§ **SUPPLIED TEXT**
---

Clapper rails make their loud alarm calls.

It’s a marsh in the southern part of the borough and something about a sudden encounter with a species after a long day of reading and writing strikes me as worth reflecting on. I moved to the city ten months ago to move from an academic career to a career in psychoanalysis, as a practitioner in its central U.S. location, the site of the Jewish exodus for the Jewish science and while it might be more elegant somehow to think of it as a universal science not affiliated with religion or culture or a specific locale, psychoanalysis has become for me my own ethnic marker of a membership of a tribe, New York.

NYC. Manhattan, Brooklyn, Queens, the Bronx, Staten Island. Jersey City. Harriman. Westchester. Bushwick, Flatbush, Prospect Park, Central Park. I’m in Marine Park, at the south end of Midwood.

Who knew that I could become so local once more, so ecologically-minded, not in the sense of non-human interactions on virginized land, but in terms of the local culture of psychoanalysis, and the people I’ve come to know through being part of an institute, and part of a city plugged in to apps used for dating.

---

§ **REQUIRED TASKS**
(a) From the essay on moving to New York, list every place name that ends with the word "Park."
(b) Print the passage from the essay on moving to New York that opens with the words containing "NYC. Manhattan, Brooklyn, Queens, the" and closes with "end of Midwood.".
The material after this point is separate from the essay on moving to New York.

[Entries on target coordinates]
---

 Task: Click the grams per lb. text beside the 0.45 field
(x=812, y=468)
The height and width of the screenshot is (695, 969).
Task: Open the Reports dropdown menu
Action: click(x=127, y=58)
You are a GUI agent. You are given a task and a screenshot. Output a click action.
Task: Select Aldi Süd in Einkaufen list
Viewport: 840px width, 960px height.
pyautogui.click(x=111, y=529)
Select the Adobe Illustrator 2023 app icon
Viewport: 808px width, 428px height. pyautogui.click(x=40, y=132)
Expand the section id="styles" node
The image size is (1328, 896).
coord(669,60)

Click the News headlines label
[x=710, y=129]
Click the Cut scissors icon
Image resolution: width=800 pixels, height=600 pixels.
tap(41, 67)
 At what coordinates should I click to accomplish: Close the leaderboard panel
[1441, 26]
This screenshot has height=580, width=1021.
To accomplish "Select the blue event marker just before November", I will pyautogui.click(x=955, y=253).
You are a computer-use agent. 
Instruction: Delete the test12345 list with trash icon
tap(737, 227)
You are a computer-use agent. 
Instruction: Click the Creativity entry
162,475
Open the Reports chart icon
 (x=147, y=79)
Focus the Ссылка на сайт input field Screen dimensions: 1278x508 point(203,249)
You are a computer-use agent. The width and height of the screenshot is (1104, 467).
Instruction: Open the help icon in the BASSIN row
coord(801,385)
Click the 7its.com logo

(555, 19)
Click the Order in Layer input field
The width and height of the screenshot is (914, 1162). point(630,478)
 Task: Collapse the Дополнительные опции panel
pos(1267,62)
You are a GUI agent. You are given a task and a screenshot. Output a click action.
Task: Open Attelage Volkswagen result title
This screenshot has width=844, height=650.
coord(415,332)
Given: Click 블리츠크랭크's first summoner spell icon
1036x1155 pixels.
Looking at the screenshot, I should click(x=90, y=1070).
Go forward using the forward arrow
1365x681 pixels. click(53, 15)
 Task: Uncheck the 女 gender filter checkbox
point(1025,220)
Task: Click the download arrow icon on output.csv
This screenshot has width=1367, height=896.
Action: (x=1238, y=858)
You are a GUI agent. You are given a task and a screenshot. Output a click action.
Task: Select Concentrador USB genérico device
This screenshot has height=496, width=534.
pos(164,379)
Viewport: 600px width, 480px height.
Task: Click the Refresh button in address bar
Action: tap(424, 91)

---

§ **PROBLEM SOLUTIONS**
(a) Prospect Park, Central Park, Marine Park

(b)
NYC. Manhattan, Brooklyn, Queens, the Bronx, Staten Island. Jersey City. Harriman. Westchester. Bushwick, Flatbush, Prospect Park, Central Park. I’m in Marine Park, at the south end of Midwood.